In Italy, A Carnivore's Paradise


Photo by Faith Willinger

I confess. I've got a thing for butchers. So when I met Michele Sgamato (from a family of butchers) and Gerardo Buono at a wine tasting, and they invited me to their restaurant, Fattoria di Campiglione, in Pozzuoli, outside Napoli, I saw no reason to resist.

The specialty, of course, was meat, unusual in the area, where seafood and pizza are the norm. The restaurant was a challenge to locate (don't trust a navigator) but well worth the effort. Bottles of wine and rare distillates crowd the entrance; prosciutto hangs like chandeliers from the ceiling. I gravitated to the display case of meat and poultry from Argentina, Ireland, Scotland, Japan, Italian breeds Chianina, Maremmana, Romagnola, ready for the grill.

Carnivores won't be disappointed, and neither will oenophiles.

I toured the cramped, crowded wine cellar, rooms stacked with 20,000 bottles, to work up an appetite. Three dining rooms (there's also a garden for warm-weather dining) were packed with locals, mostly young, savvy drinkers who know how to hold a wine glass, all drinking red. I sat in the fireplace room, taxidermy décor, lots of antlers, and a vast display of artisanal salumi flanked by a shiny red Berkel slicer.

So I began my meal with a perfect selection of salumi. And continued with a taste of first course pastas like traditional paccheri alle Genovese, (meaty onion sauce), and fresh pasta ravioli with ricotta and spinach. Main course options include a few non-meat concessions--stoccafisso (air-dried cod) and tuna fillet, but the rest of the menu is heavy on meat, big on the grill. Carnivores won't be disappointed, and neither will oenophiles.

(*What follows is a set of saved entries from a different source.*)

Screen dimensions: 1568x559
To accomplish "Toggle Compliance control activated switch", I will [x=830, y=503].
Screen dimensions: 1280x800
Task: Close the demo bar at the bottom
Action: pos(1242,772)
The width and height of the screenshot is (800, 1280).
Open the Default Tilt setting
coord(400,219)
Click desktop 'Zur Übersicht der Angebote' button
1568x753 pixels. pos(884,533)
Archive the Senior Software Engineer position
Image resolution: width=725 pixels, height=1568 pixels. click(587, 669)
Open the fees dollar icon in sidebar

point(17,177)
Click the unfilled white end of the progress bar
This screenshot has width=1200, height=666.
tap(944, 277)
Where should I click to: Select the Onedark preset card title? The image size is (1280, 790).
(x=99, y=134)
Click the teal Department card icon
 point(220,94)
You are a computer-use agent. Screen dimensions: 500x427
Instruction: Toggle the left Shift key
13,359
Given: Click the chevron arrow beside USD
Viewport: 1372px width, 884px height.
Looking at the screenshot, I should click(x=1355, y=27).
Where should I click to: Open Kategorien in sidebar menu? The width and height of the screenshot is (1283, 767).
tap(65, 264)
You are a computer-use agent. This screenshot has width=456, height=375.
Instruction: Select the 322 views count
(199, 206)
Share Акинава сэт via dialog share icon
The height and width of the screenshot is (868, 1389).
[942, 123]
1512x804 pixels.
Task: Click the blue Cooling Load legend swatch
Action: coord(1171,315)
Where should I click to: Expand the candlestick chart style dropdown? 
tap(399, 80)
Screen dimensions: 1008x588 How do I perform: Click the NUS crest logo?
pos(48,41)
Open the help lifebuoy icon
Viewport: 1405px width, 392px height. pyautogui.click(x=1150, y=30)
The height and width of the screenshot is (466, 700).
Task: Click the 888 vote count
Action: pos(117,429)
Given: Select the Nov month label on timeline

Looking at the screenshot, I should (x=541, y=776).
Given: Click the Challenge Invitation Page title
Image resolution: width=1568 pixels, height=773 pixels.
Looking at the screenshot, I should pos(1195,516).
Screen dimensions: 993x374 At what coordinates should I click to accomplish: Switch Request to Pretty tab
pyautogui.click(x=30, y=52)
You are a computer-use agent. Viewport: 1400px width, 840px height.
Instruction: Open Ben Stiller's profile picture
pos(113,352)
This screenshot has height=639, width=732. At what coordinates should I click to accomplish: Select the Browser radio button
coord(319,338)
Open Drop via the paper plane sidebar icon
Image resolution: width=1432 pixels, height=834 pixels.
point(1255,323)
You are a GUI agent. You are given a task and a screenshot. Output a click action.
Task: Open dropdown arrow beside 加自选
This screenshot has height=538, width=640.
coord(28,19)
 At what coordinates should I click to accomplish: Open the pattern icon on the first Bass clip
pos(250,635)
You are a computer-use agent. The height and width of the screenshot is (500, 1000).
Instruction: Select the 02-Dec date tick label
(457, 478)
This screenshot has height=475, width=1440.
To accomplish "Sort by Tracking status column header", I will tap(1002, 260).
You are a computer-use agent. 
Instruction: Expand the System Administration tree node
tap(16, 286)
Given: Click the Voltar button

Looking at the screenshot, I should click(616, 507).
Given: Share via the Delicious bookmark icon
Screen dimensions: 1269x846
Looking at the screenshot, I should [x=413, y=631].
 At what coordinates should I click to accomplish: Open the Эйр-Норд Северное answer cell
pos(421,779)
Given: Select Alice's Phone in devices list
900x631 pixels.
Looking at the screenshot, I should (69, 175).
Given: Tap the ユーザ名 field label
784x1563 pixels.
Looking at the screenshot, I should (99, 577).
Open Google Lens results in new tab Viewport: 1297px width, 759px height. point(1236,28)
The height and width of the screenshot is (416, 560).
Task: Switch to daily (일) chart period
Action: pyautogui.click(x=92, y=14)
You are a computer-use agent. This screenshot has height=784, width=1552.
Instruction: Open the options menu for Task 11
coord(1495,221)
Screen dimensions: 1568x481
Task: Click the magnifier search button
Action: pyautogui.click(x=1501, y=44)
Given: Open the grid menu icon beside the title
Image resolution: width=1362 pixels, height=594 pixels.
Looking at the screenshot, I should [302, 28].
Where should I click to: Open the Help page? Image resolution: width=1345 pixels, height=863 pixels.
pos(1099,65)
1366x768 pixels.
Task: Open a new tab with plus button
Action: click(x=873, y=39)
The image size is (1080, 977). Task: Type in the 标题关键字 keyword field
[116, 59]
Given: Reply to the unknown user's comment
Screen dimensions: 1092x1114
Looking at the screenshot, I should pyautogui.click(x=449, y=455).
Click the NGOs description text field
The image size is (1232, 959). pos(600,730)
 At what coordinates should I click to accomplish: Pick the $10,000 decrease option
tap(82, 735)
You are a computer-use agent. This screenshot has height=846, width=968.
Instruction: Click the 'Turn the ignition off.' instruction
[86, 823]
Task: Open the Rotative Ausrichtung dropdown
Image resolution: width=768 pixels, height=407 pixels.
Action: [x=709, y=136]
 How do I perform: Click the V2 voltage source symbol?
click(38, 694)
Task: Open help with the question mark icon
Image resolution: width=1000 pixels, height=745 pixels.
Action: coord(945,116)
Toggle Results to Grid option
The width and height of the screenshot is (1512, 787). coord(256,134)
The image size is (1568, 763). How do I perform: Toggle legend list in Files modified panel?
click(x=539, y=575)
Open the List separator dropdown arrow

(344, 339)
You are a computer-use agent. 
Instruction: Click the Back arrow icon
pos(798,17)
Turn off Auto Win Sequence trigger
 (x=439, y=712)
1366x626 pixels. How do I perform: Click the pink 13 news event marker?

Desserts are classic--warm, melty chocolate cake, crema caramellata, flaky "thousand-leaves" pastry with custard and sour cherries. This restaurant is a bargain--a three-course meal for 35 euro, not including wine. There's also a terrific gift shop, with fine products like jarred tomatoes, extra virgin olive oil, local wines--perfect for a gastronomic souvenir.

If you lust for Neapolitan cooking in Beijing, check out La Fattoria, (No.5 Phoenix Xintiandi Business Street, Shuguang Xili, Chaoyang District, Beijing. Phone: +8610 58667072) where you'll be surrounded by Italian, European, American, and some Chinese diners drinking mostly red, although the wine list is considerably shorter than in Pozzuoli.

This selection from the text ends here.